When the crew landed, the debriefing officer let them know that a B-52 wing at Seymour Johnson Air Force Base, N.C., had moved inland to protect the bombers in anticipation of a missile launch.
“That’s when it really hit home to me, that this had a lot more big-picture connotations than me just having a good time sitting on top of submarines and doing my thing,” he said.
Cunningham left active duty for the Reserve in 1990, taking a civilian job as a contracted instructor at Jacksonville. Today, he helps train the next generation of naval aircrewmen on the P-3 Orion.
Once the Cold War ended, the P-3 Orion’s mission expanded to overland surveillance, supporting conflicts from Desert Storm to the wars in Iraq and Afghanistan. Sensor and armament upgrades allowed it to provide combat support.
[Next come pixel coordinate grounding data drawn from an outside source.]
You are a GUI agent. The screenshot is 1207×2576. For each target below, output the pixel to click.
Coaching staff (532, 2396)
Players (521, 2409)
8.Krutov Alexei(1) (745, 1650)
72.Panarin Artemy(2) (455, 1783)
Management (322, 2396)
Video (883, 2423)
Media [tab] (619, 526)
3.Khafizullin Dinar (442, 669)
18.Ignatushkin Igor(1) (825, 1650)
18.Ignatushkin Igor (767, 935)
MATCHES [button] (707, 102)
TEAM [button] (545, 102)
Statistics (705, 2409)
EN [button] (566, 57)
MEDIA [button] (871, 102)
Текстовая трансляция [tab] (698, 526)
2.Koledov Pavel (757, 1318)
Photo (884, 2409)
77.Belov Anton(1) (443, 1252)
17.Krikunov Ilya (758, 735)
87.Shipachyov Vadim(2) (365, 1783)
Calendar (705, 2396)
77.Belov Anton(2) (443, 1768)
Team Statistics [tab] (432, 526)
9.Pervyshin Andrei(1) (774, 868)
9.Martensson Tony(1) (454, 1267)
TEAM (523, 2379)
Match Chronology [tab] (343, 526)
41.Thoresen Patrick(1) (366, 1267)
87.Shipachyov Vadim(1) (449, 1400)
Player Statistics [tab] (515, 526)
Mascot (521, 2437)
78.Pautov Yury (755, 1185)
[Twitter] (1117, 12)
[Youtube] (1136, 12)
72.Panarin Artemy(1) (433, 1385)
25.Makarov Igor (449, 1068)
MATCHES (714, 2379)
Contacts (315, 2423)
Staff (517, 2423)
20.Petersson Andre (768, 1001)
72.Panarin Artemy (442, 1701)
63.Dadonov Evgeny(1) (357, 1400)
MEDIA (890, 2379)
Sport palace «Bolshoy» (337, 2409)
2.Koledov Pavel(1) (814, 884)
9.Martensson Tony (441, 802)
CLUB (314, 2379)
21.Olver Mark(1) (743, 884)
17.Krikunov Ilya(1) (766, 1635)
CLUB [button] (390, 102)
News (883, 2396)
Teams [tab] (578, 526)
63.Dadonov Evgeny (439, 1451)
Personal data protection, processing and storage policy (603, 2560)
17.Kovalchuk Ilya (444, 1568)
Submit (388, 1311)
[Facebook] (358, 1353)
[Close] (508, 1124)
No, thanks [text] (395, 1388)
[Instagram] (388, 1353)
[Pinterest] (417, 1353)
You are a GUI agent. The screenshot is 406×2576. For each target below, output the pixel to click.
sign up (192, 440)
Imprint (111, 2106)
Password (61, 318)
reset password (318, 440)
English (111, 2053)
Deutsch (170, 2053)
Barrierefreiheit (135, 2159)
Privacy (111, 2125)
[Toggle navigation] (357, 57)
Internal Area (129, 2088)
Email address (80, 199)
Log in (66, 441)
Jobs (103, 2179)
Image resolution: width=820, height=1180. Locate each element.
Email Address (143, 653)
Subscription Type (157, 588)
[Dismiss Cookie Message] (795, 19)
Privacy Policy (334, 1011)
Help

Cunningham helped develop some of the adapted training for pilots flying the P-3 over land.
Townsend, the VP-62 CO, said there was a lull in anti-submarine warfare following the Cold War, but it’s back on the priority list for 7th Fleet, and Cunningham played a key role in keeping the squadron trained.
“To see him ... take us out the door and get us back into it, is very comforting, in that he accomplished that mission and he’s leaving our folks trained and ready to follow in his stead,” he said.
Today, the Navy is phasing in the P-8 Poseidon, a new maritime surveillance aircraft. Townsend said his squadron will see the “sundown” of the P-3.
Cunningham hasn’t flown in one yet, but he’s helped develop some of the equipment it uses.
“I’m hoping to make that change, just more out of curiosity than anything,” he said. “If I ever had to transition, I don’t think it’d be that hard.”